Ocaklık Kurumu Ocaklar’ın, Orta Asya Şaman’ının bugüne ulaşmış şekli olduğunu belirten bazı yazarlar, halk hekimliğinde hastalıkların tedavisinde “el alma” metodunu sürdüren ve “Ocak” denilen ailelerin, Şamanizm kalıntısı olduğunu ileri sürmekte ve aralarındaki benzerliğe işaret etmektedir (bkz: Acıpayamlı, 1974).
Anadolu’ya has bir sağaltıcılık biçimi olan Ocaklık, genelde aile içinde varolduğuna inanılan bir tür güce dayanır. Bu güç ve bilgi, ana-babadan çocuğa geçerek sürer. Kimi ocak ritüellerinde Eski Yunan tıbbı ve Türk-İslam tıbbının ilk dönem izleri bulunmaktadır
Hastalıkları, olağanüstü yöntemlerle tedavi etme gücünde olduğuna inanılan kişiler veya aileler vardır ki bunlara “ocak” veya “ocaklı” denir.
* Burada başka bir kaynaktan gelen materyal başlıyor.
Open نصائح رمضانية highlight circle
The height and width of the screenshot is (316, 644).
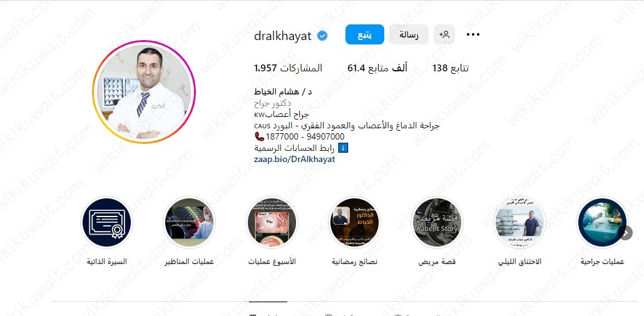[x=355, y=222]

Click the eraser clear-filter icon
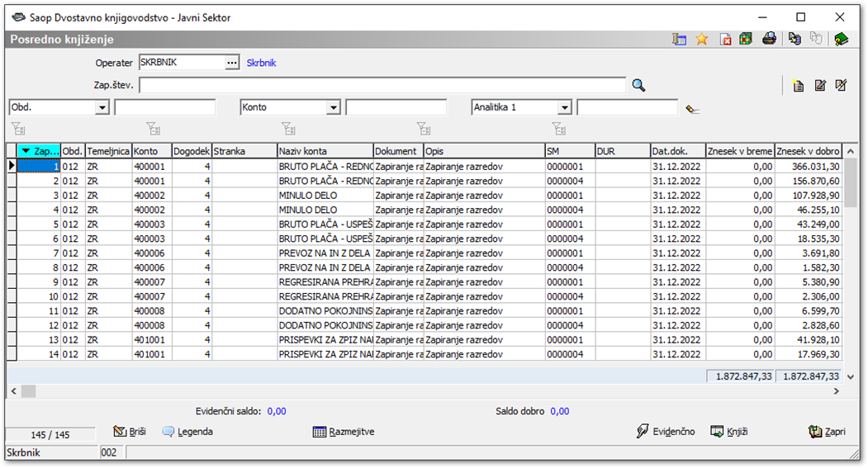click(692, 108)
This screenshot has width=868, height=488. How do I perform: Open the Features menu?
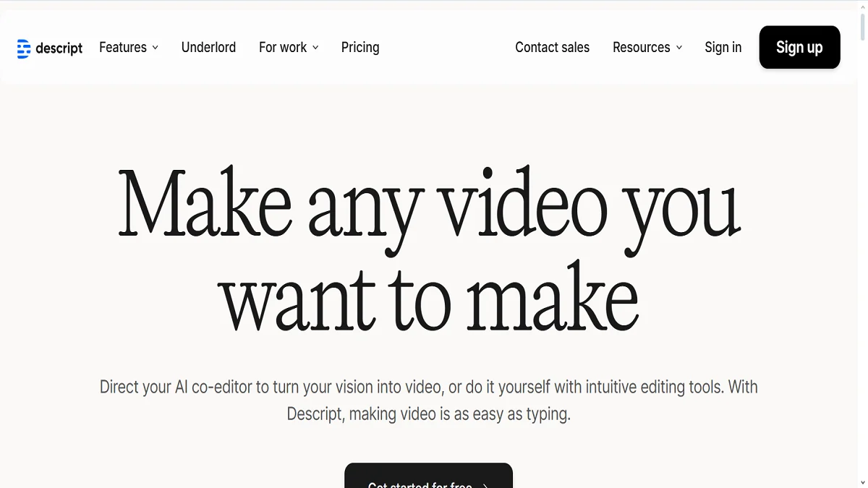[x=123, y=48]
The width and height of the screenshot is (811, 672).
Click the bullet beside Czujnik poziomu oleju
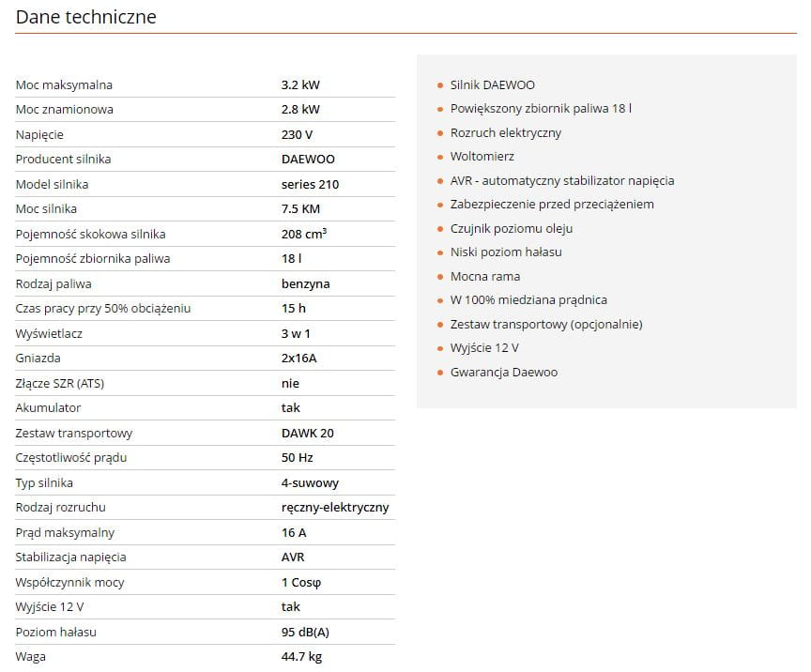click(x=440, y=229)
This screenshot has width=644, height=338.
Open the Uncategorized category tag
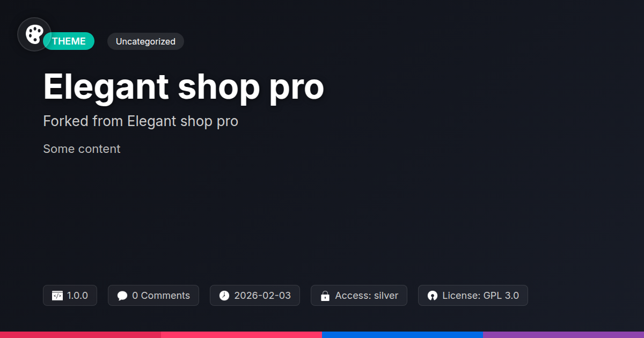point(145,41)
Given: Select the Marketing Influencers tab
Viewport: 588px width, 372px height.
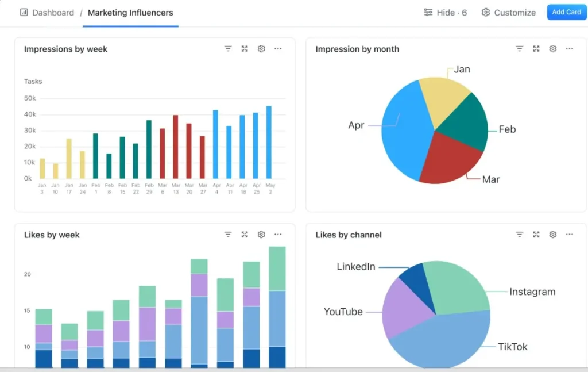Looking at the screenshot, I should 130,12.
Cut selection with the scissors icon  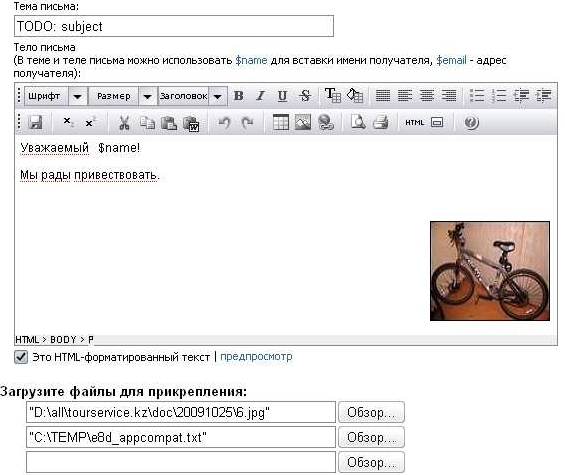pyautogui.click(x=124, y=123)
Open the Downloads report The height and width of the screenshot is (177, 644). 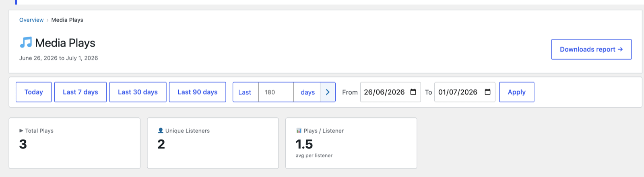pos(591,49)
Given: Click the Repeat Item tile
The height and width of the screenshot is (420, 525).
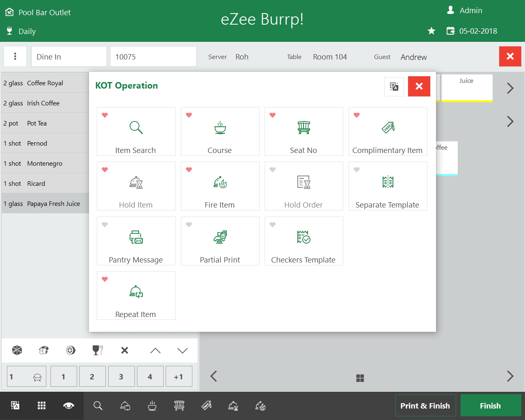Looking at the screenshot, I should pyautogui.click(x=136, y=296).
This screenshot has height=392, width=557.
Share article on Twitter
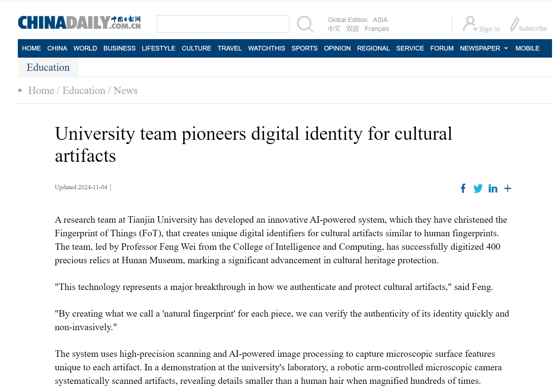[478, 188]
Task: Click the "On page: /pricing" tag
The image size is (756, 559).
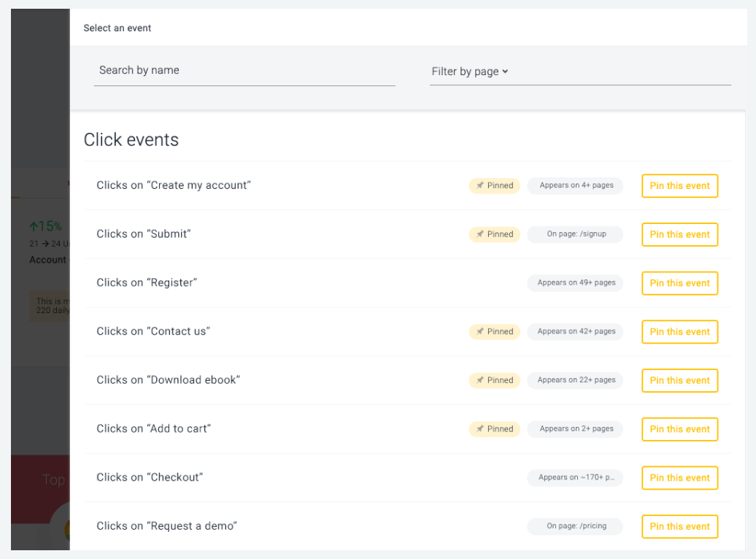Action: tap(576, 526)
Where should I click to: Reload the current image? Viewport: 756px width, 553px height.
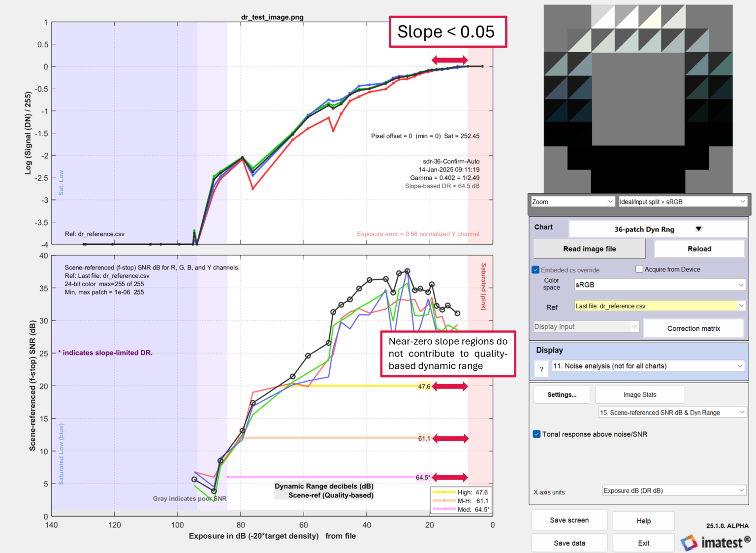[x=699, y=249]
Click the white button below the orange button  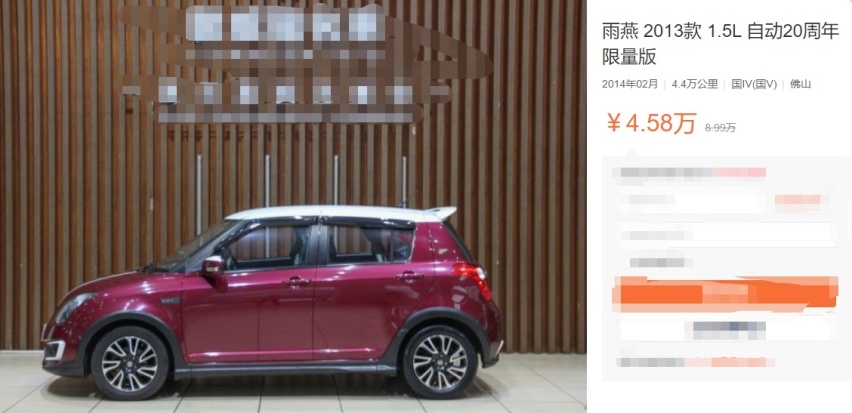(725, 330)
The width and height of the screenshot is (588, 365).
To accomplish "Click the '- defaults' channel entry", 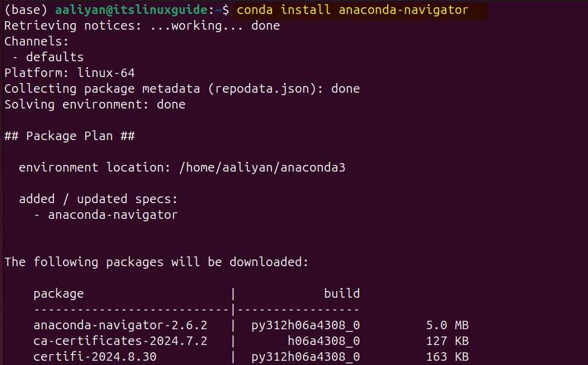I will [48, 57].
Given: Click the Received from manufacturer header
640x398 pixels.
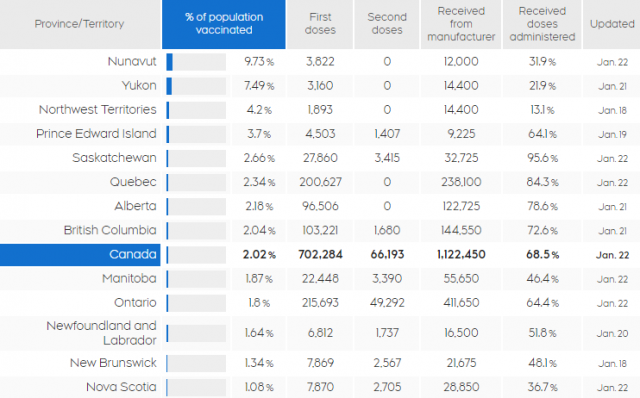Looking at the screenshot, I should (x=461, y=24).
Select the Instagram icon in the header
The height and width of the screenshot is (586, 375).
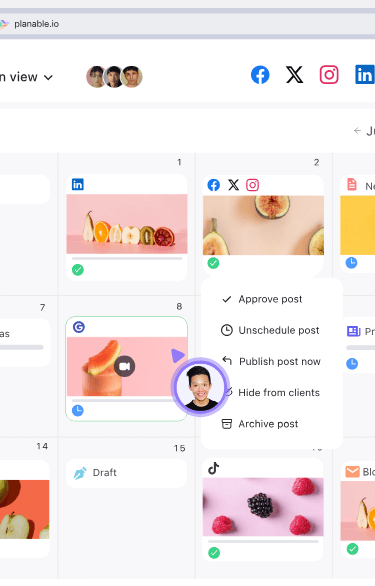(329, 75)
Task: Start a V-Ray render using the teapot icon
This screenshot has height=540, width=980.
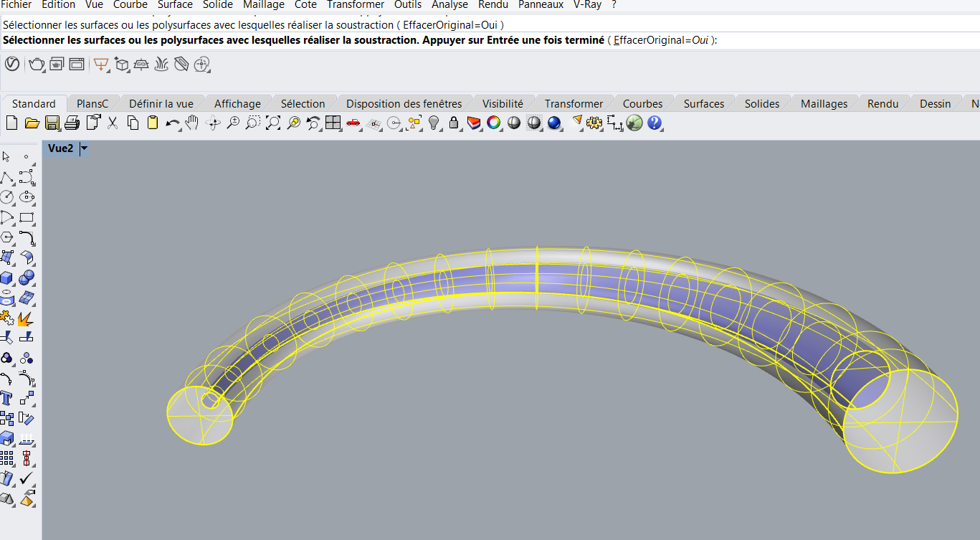Action: (36, 64)
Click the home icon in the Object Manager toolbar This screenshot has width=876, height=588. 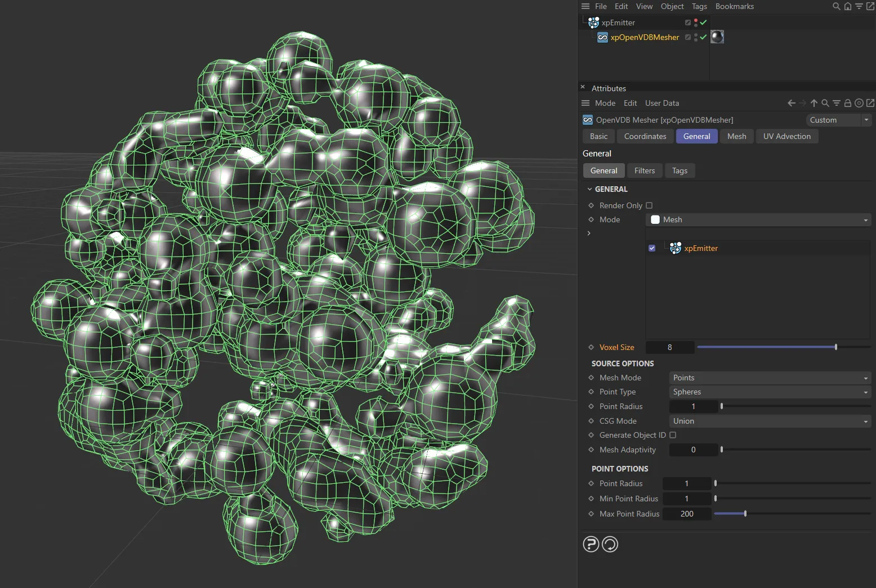(x=848, y=6)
Bu ocaklara bazı bölgelerde “Urasa” da denilmektedir.
Anadolu’da çeşitli hastalıklara bakan pek çok farklı Ocak bulunmaktadır. Örneğin, sarılık ocağı, kurşun dökme ocağı, siğil ocağı, yılancık ocağı, sıtma ocağı, albastı ocağı, kabakulak ocağı, uçuk ocağı, bademcik ocağı, kısırlık ocağı gibi…
Ocaklar, hastalıkları tedavi etme yöntemlerinde çoğunlukla büyüsel yöntemler kullanırlar. Büyüsel işlemlerin yanı sıra bazı hastalıkların tedavisinde bitkilerden de yararlanan ocaklar vardır.
Bu ocak aileler sahip oldukları tedavi etme yeteneğini kendilerinden önce bu işi yapan baba veya anasından kan yolu ile alırlar; yani ocaklı olmak ailevi bir yetenektir.
“Ocaklı”, akrabası olmayan, kabiliyetli gördüğü çocuğu küçükken yanına alarak yetiştirir ve daha sonra da “el verme” merasimi ile hastalık tedavi etme gücünü çırağına devreder. Böyle ocaklara “İzinli” adı verilir.